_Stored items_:
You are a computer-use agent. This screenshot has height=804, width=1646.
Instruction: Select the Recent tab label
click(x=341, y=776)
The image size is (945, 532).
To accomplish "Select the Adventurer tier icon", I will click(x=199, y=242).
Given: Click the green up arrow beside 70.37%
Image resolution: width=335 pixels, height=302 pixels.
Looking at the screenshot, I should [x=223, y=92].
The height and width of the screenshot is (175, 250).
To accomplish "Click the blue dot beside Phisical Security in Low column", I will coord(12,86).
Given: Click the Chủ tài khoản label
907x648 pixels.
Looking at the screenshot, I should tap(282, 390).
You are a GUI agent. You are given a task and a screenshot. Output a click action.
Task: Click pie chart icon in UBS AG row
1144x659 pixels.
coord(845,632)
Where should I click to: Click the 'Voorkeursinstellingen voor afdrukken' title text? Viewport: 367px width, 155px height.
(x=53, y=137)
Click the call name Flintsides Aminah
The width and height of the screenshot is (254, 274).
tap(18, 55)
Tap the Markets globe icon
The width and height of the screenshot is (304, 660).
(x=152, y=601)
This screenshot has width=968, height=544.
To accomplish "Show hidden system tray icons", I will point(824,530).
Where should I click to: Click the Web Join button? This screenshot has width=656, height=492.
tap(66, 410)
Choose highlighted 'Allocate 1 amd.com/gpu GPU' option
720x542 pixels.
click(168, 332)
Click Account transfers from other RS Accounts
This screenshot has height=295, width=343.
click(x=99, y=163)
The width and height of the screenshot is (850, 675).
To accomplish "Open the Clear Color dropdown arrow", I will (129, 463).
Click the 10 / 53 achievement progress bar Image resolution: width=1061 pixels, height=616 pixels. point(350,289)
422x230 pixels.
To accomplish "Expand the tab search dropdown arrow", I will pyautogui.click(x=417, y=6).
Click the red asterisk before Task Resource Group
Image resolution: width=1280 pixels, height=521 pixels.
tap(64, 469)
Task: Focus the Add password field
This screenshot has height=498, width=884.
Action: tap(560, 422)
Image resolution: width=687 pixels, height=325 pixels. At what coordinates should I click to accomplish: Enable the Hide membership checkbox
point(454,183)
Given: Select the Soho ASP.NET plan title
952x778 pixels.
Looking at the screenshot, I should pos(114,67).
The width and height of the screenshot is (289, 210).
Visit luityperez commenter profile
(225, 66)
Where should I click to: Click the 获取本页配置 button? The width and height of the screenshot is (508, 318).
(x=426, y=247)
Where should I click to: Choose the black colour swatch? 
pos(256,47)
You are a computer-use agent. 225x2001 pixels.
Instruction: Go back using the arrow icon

_Task prompt_: Copy out each line above, character for character.

_Solution to the problem_:
You are a computer-use agent. This screenshot has height=804, width=1646.
Instruction: Select the Recent tab label
click(x=341, y=776)
The image size is (945, 532).
To accomplish "Select the Adventurer tier icon", I will click(x=199, y=242).
Given: Click the green up arrow beside 70.37%
Image resolution: width=335 pixels, height=302 pixels.
Looking at the screenshot, I should [x=223, y=92].
The height and width of the screenshot is (175, 250).
To accomplish "Click the blue dot beside Phisical Security in Low column", I will coord(12,86).
Given: Click the Chủ tài khoản label
907x648 pixels.
Looking at the screenshot, I should tap(282, 390).
You are a GUI agent. You are given a task and a screenshot. Output a click action.
Task: Click pie chart icon in UBS AG row
1144x659 pixels.
coord(845,632)
Where should I click to: Click the 'Voorkeursinstellingen voor afdrukken' title text? Viewport: 367px width, 155px height.
(x=53, y=137)
Click the call name Flintsides Aminah
The width and height of the screenshot is (254, 274).
tap(18, 55)
Tap the Markets globe icon
The width and height of the screenshot is (304, 660).
(x=152, y=601)
This screenshot has width=968, height=544.
To accomplish "Show hidden system tray icons", I will point(824,530).
Where should I click to: Click the Web Join button? This screenshot has width=656, height=492.
tap(66, 410)
Choose highlighted 'Allocate 1 amd.com/gpu GPU' option
720x542 pixels.
click(168, 332)
Click Account transfers from other RS Accounts
This screenshot has height=295, width=343.
click(x=99, y=163)
The width and height of the screenshot is (850, 675).
To accomplish "Open the Clear Color dropdown arrow", I will (129, 463).
Click the 10 / 53 achievement progress bar Image resolution: width=1061 pixels, height=616 pixels. point(350,289)
422x230 pixels.
To accomplish "Expand the tab search dropdown arrow", I will pyautogui.click(x=417, y=6).
Click the red asterisk before Task Resource Group
Image resolution: width=1280 pixels, height=521 pixels.
tap(64, 469)
Task: Focus the Add password field
This screenshot has height=498, width=884.
Action: tap(560, 422)
Image resolution: width=687 pixels, height=325 pixels. At what coordinates should I click to accomplish: Enable the Hide membership checkbox
point(454,183)
Given: Select the Soho ASP.NET plan title
952x778 pixels.
Looking at the screenshot, I should pos(114,67).
The width and height of the screenshot is (289, 210).
Visit luityperez commenter profile
(225, 66)
Where should I click to: Click the 获取本页配置 button? The width and height of the screenshot is (508, 318).
(x=426, y=247)
Where should I click to: Choose the black colour swatch? 
pos(256,47)
You are a computer-use agent. 225x2001 pixels.
Instruction: Go back using the arrow icon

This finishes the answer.